**PROBLEM TO SOLVE**
Everything from the line containing "Task: Open settings gear for French language" through the final line below must be output exactly, both ends included, with nothing else and no pictures.

**TASK INPUT**

****************

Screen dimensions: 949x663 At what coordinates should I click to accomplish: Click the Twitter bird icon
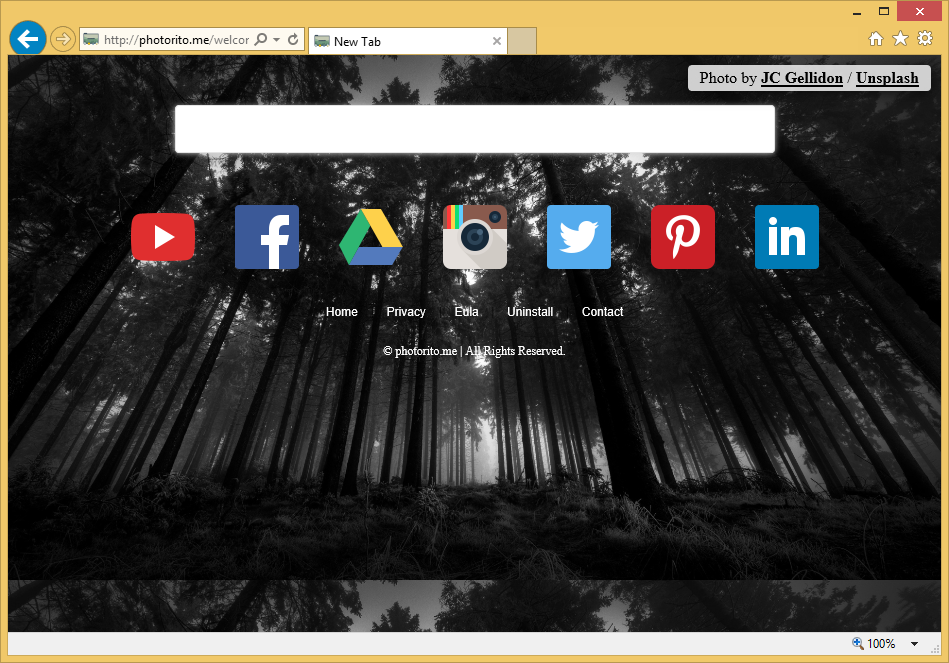click(x=579, y=237)
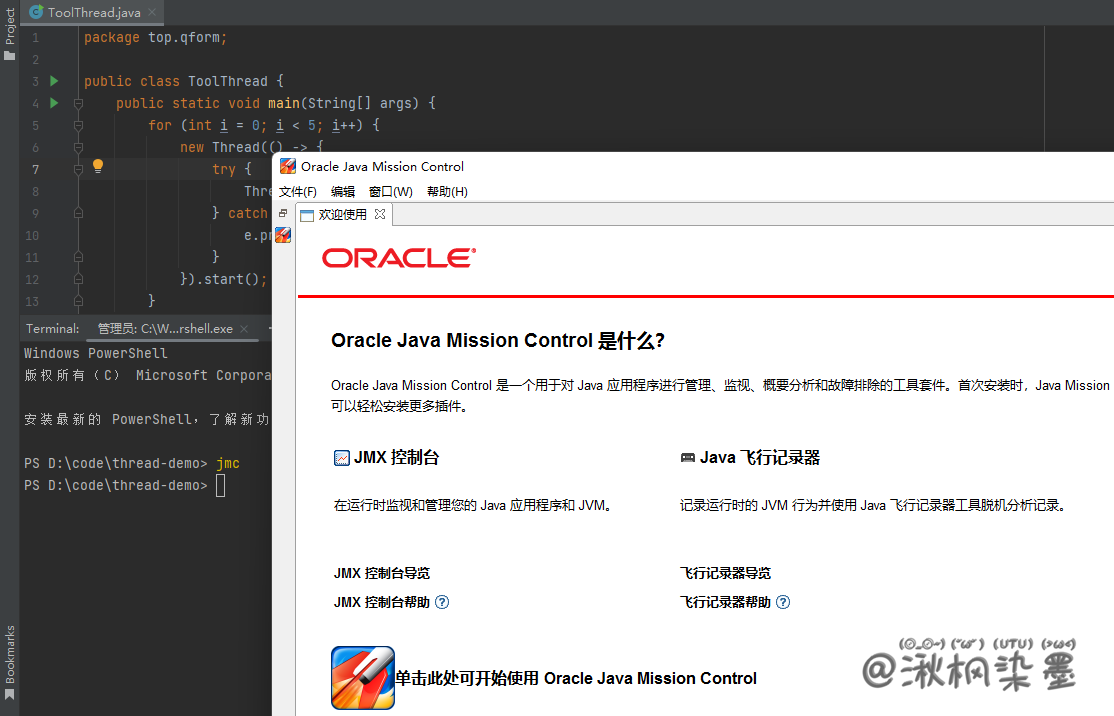Open the JMX 控制台导览 link

point(382,573)
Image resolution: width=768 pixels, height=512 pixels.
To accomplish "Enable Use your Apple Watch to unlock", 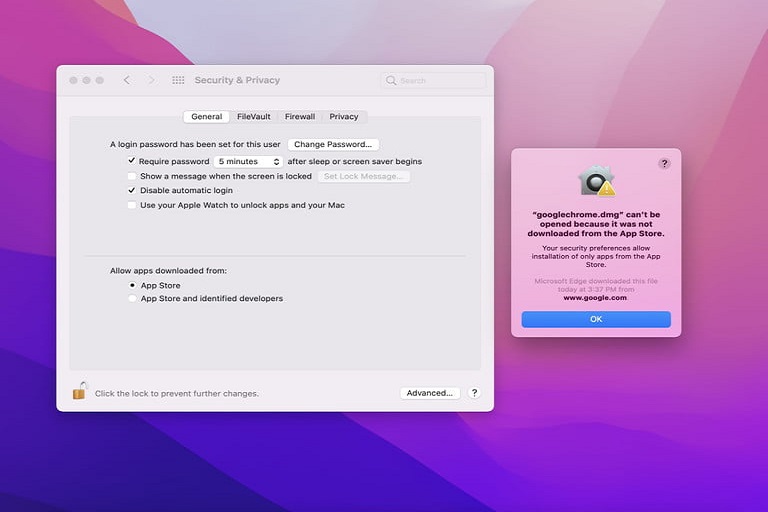I will pos(132,205).
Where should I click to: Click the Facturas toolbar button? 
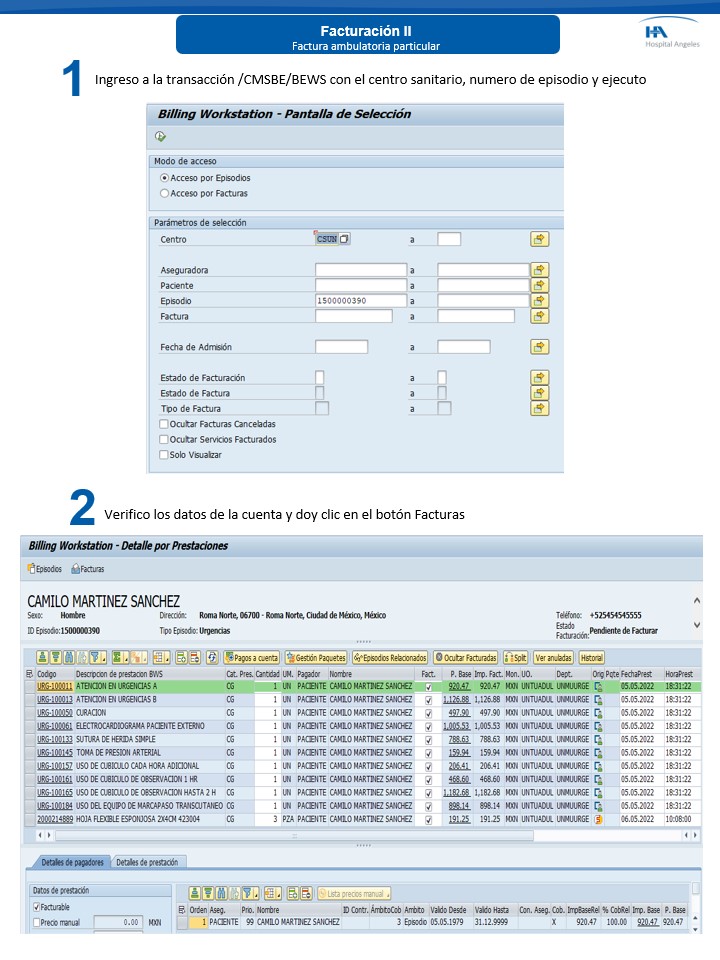[87, 569]
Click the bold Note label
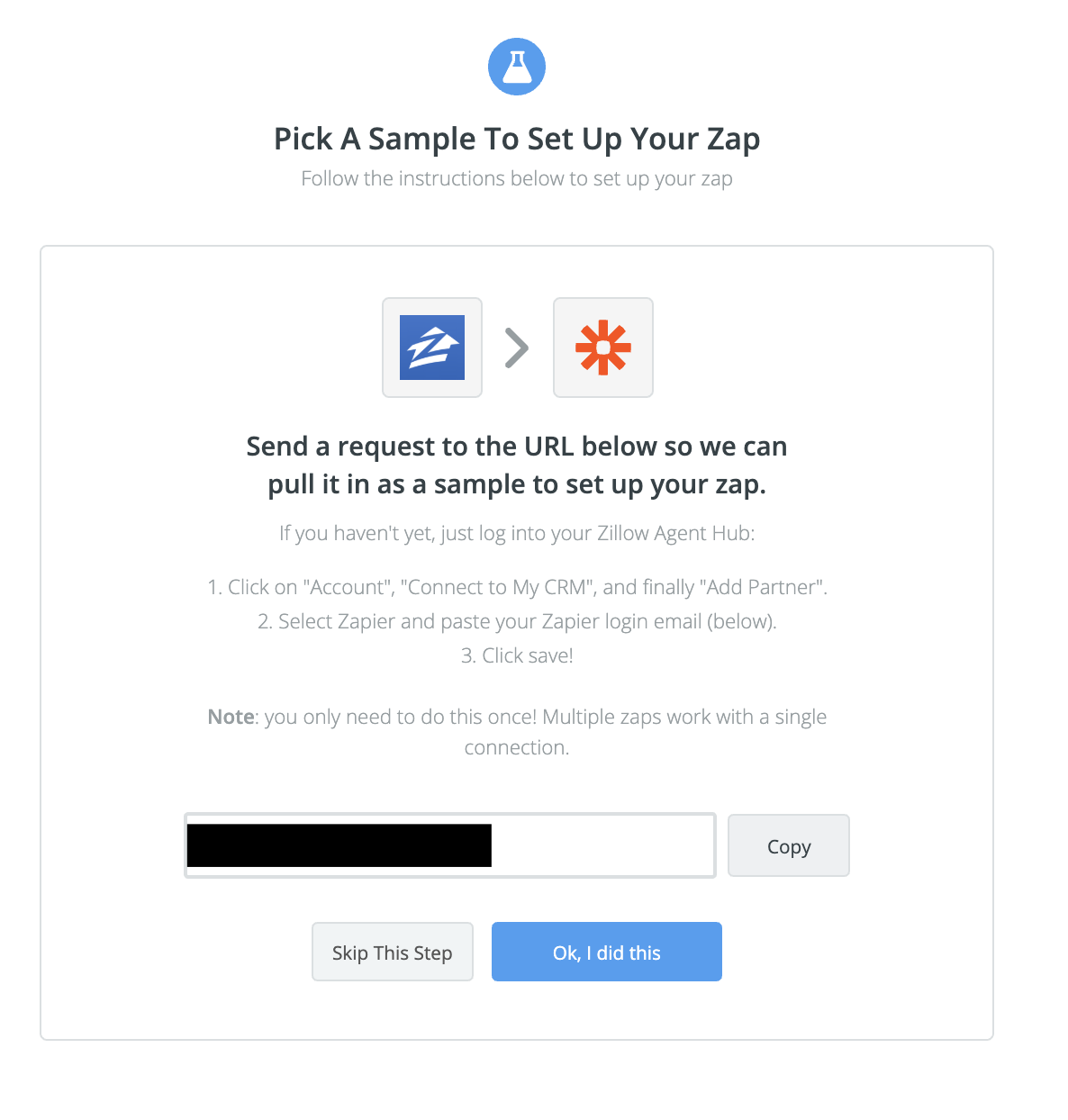The width and height of the screenshot is (1068, 1120). (231, 717)
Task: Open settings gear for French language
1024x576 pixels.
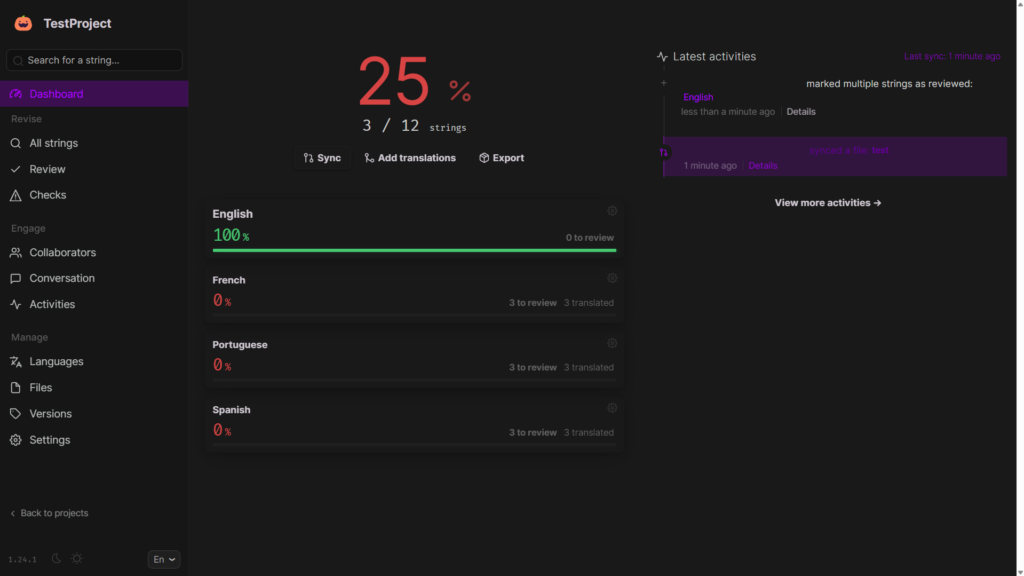Action: tap(612, 278)
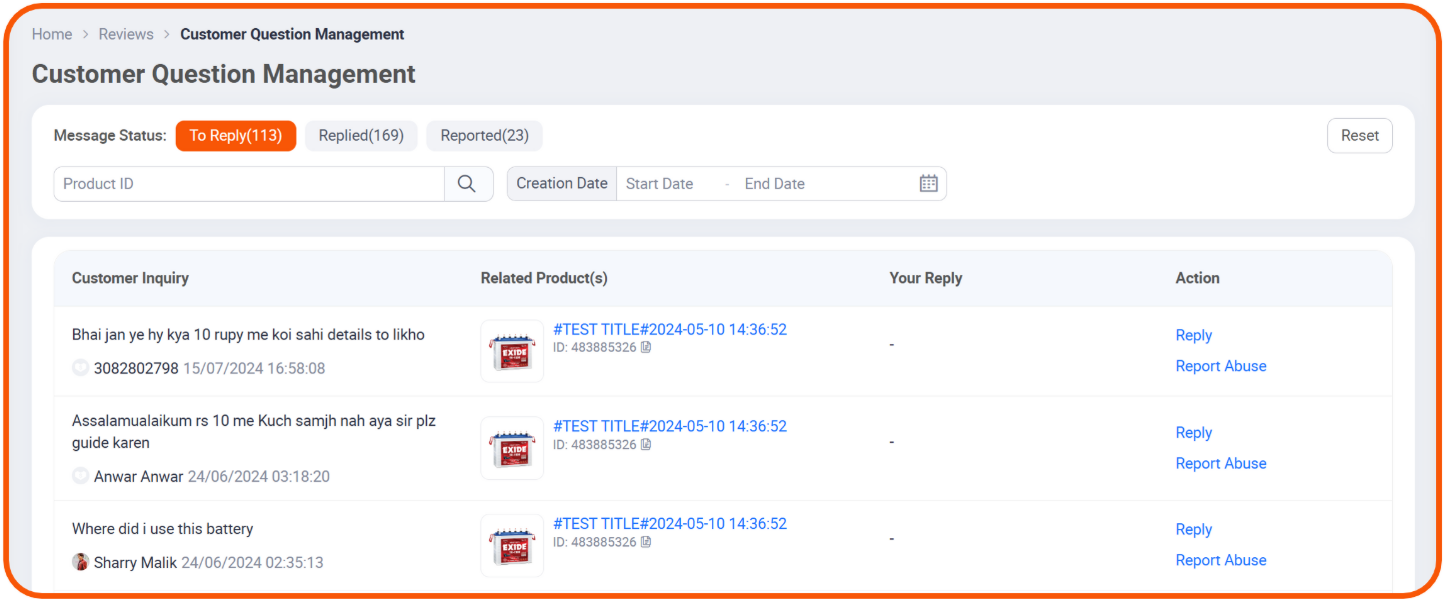The image size is (1444, 599).
Task: Copy product ID icon in second row
Action: 646,445
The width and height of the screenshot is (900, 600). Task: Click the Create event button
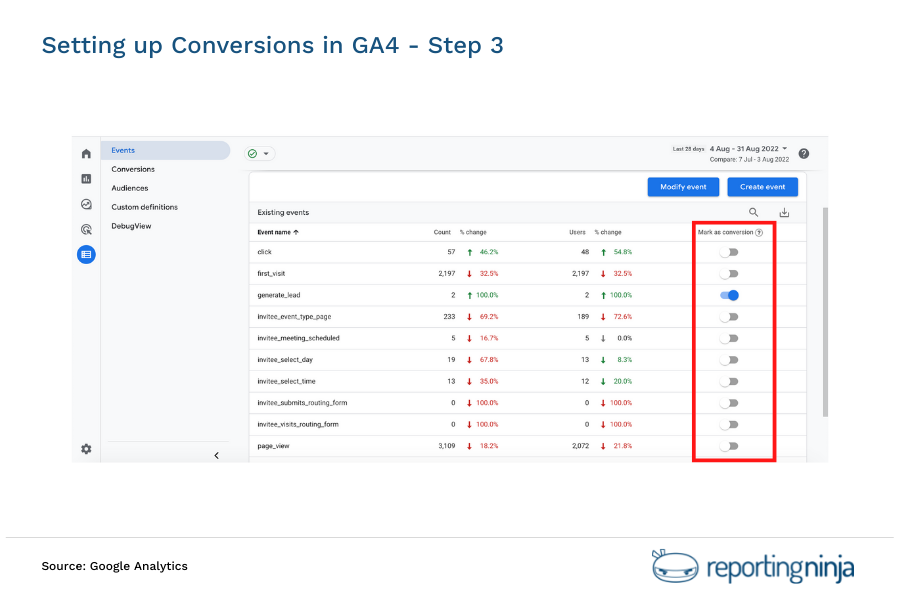762,187

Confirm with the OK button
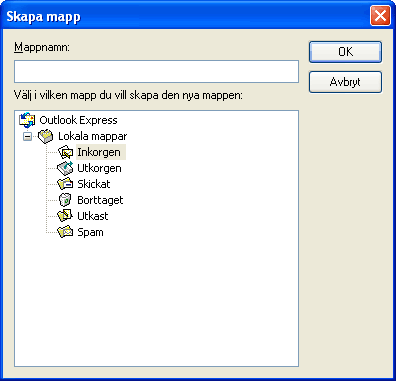point(345,52)
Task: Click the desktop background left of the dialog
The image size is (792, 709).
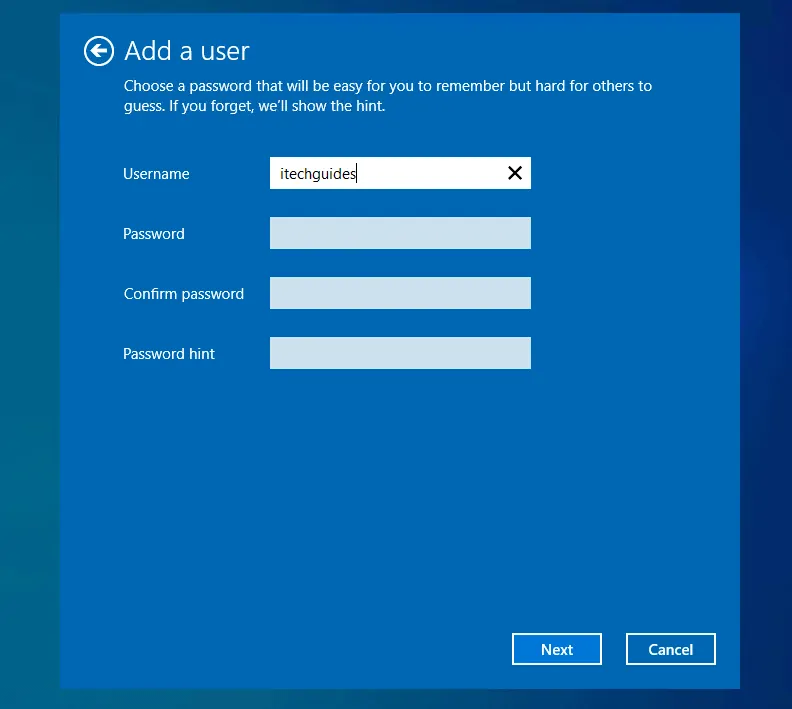Action: pos(29,350)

****************

**TASK OUTPUT**
Task: Open settings gear for French language
1024x576 pixels.
Action: tap(612, 278)
The image size is (1444, 599).
Task: Copy product ID icon in second row
Action: 646,445
The width and height of the screenshot is (900, 600). Task: Click the Create event button
762,187

Confirm with the OK button
point(345,52)
Task: Click the desktop background left of the dialog
The image size is (792, 709).
Action: pos(29,350)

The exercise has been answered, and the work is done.